Quelques jours après cette conversation, Jair Bolsonaro a été élu président du Brésil avec un plan de sécurité qui menace de multiplier ce type de milice. Un phénomène qui se concentre surtout à Rio de Janeiro [déjà sous surveillance de l’armée suite à une décision du président encore en exercice Michel Temer]. Quatre experts de la sécurité publique consultés par EL PAÍS s’accordent à dire que le programme d’extrême droite conduira à plus de violence dans un pays qui a enregistré 63’880 homicides en 2017. Il y a trois idées de base dans ce plan: 1° encourager la police à tuer en toute impunité, 2° faciliter l’accès aux armes au sein de la population, 3° renforcer le Code pénal afin d’augmenter le nombre de prisonniers dans les prisons brésiliennes déjà surpeuplées.
Des changements juridiques aussi profonds que ceux qui permettraient la mise en pratique de ces propositions dépendent du Congrès, de la Cour suprême et des gouverneurs des Etats. Cependant, le discours sévère de Bolsonaro, qui préconise même que quiconque exécute un criminel soit décoré, stimule par lui-même l’action de ces groupes de tueurs, selon les experts consultés. «S’il y a une situation dans laquelle les signaux sont fondamentaux, c’est bien celle de la “sécurité”. Une poignée de main ou un mot de trop peut signifier plusieurs morts et tragédies», explique Daniel Cerqueira, économiste à l’Institut de recherche en économie appliquée et conseiller du Forum sur la sécurité publique. Si les contrôles sociaux sur l’usage de la violence cessent d’exister, la police sera libre de soudoyer ou de rejoindre des milices, affirme Cerqueira. «Nous le regretterons quand seuls les narcotrafiquants constituaient le problème», ajoute-t-il.
Ignacio Cano, sociologue à l’Université d’Etat de Rio de Janeiro (UERJ), est d’accord. «Les policiers brésiliens reconnaissent qu’ils tuent plus de 5000 personnes par an, sans compter les exécutions sommaires. Cela va augmenter avec Bolsonaro, quand il dit que le flic ne sera pas poursuivi. Les policiers ne sont d’ailleurs presque jamais poursuivis», souligne-t-il. L’expert se souvient que l’ultra-droitier (Jair Bolsonaro) a visité un quartier général de police à Rio et a promis que les capitaines [Bolsonaro fut capitaine, avant sa carrière de députés depuis 27 ans] commanderont le pays. De son côté, le gouverneur élu de Rio, Wilson Witzel, a promis de mettre fin au Secrétariat à la sécurité afin de «rendre le pouvoir à la police». Pour Ignacio Cano, tout cela «envoie un message de relâchement complet du contrôle et l’autonomie est contraire à la logique militaire traditionnelle». Et il dit: «Peut-être qu’il n’y a pas besoin de groupes de tueurs si le travail des flics est de tuer.»

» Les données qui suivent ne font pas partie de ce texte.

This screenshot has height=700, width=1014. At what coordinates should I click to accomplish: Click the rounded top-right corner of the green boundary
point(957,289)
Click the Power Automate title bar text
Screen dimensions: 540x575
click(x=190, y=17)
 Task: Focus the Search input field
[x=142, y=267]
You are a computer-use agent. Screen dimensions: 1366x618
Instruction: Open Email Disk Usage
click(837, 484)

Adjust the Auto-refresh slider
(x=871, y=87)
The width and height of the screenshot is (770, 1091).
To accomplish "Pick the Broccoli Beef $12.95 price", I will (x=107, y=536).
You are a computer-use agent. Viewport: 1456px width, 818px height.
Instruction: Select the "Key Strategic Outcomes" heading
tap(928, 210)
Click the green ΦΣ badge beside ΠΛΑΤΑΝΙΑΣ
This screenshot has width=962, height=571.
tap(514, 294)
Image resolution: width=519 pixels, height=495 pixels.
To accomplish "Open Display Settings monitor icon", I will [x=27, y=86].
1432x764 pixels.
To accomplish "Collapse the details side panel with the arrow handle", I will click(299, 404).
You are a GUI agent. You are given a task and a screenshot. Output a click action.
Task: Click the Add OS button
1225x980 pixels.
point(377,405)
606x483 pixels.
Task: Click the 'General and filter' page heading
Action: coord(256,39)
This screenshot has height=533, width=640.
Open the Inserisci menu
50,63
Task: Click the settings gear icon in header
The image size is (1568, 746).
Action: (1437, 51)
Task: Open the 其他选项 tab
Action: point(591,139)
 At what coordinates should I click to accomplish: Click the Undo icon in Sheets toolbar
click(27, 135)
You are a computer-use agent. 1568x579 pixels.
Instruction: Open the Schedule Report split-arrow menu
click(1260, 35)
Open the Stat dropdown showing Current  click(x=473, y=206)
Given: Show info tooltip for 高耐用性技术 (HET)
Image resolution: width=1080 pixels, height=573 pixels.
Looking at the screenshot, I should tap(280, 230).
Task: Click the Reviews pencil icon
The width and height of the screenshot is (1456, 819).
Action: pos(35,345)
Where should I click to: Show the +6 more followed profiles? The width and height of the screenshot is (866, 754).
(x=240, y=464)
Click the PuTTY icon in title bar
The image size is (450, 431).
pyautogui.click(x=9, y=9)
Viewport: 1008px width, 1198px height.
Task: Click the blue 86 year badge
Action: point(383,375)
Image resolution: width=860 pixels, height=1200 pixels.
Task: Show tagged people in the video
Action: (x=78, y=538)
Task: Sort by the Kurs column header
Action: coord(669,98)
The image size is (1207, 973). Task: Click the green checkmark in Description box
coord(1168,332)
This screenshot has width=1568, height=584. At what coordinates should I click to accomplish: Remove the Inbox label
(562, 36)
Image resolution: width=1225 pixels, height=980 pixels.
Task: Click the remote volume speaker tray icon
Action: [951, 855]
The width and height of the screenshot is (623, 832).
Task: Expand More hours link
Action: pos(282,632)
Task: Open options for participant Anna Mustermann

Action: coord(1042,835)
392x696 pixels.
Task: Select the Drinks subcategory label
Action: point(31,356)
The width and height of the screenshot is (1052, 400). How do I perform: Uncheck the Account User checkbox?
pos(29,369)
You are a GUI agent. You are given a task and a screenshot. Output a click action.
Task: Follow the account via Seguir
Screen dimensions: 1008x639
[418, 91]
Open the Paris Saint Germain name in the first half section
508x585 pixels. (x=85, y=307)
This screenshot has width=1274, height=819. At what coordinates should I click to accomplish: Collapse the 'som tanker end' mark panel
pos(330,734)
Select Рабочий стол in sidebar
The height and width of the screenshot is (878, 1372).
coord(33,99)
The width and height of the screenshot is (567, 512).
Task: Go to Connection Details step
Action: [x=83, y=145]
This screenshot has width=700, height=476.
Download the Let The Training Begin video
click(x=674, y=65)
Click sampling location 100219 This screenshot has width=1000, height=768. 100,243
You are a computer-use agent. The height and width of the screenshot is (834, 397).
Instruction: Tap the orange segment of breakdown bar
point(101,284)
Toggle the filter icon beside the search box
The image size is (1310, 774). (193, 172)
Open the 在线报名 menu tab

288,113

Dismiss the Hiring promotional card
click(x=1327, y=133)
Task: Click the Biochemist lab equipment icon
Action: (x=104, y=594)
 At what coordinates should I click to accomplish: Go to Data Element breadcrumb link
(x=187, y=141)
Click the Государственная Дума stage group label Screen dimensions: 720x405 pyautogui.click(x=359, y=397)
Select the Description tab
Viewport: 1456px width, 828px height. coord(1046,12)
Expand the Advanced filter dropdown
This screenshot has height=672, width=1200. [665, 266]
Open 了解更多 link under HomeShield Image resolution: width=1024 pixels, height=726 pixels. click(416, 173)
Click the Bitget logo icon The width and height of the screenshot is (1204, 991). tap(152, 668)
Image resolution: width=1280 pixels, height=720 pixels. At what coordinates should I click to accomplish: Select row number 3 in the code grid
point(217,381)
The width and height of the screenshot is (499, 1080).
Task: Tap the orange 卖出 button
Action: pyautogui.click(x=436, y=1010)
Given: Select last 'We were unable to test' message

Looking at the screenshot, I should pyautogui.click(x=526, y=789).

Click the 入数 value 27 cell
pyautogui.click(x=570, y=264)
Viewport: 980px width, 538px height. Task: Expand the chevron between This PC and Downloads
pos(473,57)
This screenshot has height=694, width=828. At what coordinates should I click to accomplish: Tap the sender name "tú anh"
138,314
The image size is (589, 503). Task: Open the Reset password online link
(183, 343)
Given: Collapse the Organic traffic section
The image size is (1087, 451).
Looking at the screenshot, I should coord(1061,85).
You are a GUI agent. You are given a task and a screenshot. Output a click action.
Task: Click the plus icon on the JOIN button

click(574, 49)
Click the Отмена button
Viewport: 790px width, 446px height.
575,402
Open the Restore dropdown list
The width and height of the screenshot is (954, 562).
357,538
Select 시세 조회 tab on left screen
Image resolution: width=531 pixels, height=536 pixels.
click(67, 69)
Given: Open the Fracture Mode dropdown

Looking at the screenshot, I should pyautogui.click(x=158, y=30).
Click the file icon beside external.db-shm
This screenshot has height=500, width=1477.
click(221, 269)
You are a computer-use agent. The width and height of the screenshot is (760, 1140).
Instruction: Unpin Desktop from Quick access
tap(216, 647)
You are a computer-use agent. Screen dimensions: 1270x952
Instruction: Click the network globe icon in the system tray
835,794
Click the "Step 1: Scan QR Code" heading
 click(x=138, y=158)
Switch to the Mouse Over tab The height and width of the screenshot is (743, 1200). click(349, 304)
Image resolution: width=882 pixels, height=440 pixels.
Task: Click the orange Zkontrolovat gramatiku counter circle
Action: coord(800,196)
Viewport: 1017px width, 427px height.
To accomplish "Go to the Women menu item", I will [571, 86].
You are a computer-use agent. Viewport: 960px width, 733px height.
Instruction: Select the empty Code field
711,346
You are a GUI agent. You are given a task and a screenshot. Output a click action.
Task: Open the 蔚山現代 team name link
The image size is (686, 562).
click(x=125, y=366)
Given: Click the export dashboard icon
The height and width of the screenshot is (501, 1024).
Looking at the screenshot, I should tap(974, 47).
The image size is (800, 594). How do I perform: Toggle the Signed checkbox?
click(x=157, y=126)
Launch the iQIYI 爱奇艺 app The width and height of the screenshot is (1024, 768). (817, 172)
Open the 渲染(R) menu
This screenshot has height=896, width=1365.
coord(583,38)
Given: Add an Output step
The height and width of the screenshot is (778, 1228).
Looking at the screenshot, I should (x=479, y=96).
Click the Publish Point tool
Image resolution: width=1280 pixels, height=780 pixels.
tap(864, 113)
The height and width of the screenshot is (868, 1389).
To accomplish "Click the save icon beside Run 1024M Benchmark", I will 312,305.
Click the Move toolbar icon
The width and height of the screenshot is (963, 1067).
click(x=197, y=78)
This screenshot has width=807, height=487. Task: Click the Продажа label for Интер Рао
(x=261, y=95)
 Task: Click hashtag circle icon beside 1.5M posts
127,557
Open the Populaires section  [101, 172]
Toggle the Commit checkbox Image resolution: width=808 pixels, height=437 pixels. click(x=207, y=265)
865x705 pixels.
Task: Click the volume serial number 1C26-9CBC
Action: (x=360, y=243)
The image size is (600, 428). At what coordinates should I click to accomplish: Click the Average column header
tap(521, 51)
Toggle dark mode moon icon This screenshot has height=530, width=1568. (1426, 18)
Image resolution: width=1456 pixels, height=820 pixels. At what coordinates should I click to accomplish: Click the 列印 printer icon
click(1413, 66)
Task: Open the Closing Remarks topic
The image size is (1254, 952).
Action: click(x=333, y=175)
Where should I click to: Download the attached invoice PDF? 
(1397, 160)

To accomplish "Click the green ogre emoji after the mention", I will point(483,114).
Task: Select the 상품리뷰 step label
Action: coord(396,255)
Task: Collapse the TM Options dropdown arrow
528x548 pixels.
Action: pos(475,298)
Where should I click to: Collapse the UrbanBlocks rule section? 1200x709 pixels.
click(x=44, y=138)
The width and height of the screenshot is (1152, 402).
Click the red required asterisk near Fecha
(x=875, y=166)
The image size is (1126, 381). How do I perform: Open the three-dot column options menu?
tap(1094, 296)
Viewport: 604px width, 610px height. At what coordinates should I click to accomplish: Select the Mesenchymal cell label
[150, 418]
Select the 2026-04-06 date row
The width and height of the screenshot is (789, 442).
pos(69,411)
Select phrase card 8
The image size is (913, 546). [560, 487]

Pour Jaqueline Muniz, anthropologue et politologue à l’Université fédérale de Fluminense (UFF) [située à Niterói qui est rattachée à Rio], le phénomène des milices «est lié à un processus qui rend la police autonome de manière prédatrice», la rendant ingouvernable. «C’est un gouvernement policier, quelque chose que nous avons déjà. C’est l’épée qui fait chanter le politicien et qui multiplie les menaces sur et les craintes de la population. C’est quelque chose qui s’est déjà produit à New York et à Chicago» [le «zéro tolérance» du gouverneur Mario Cuomo à New York de 1983 à 1994], explique l’experte pour qui ce processus signifie «déprofessionnaliser» les institutions policières, les pousser dans la clandestinité et l’informalité.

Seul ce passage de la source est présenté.